PM tackling 'enemies of enterprise'
David Cameron has pledged a personal drive to sell Britain around the world as the coalition struggles to pull UK plc out of the doldrums.
Despite fears that soaring oil costs could undermine the fledgling recovery, the Prime Minister dismissed "cowardly" calls for public spending cuts to be eased. Instead, he insisted the only way forward was to tackle the "enemies of enterprise" in Britain by cutting tax and bureaucracy, and boost trade.
In a speech to the Conservative spring forum in Cardiff, Mr Cameron said Chancellor George Osborne's crucial Budget in just over two weeks would be "the most pro-growth for a generation".
"Someone joked to me the other day that the biggest growth industry in Britain this past decade has been the people writing the rules," Mr Cameron told activists. "But actually it's no joke.
"Every regulator, every official, every bureaucrat in government has got to understand that we cannot afford to keep loading costs onto business because frankly they cannot take it any more. And if I have to pull these people into my office to argue this out myself and get them off the backs of business then believe me, I'll do it."
The premier stressed that the government would not merely be cutting tax and regulation and "getting out of the way".

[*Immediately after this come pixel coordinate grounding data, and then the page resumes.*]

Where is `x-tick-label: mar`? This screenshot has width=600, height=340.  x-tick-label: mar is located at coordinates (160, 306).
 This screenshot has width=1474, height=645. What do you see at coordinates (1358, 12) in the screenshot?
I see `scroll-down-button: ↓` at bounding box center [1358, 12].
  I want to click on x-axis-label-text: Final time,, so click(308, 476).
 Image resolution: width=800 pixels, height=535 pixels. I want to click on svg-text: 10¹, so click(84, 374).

"An enterprise government is an active government using its power and clout to open up new opportunities for business," he said.
"While there are contracts to be won, jobs to be created, markets to be defended - I will be there. If it's making sure Rolls Royce engines are in the world's planes, I'll be there. If it's making sure skyscrapers in the Gulf are designed by British architects, I'll be there.
"I'll be there not just because it's my job, not just because it's my duty, more than that - because I passionately believe - no, I know that this country can out-compete, out-perform, out-hustle the best in the world and I'm going to use every last drop of my energy to make sure that happens."
Mr Cameron also said he would be watching banks "like a hawk" to make sure they fulfilled lending commitments to small business.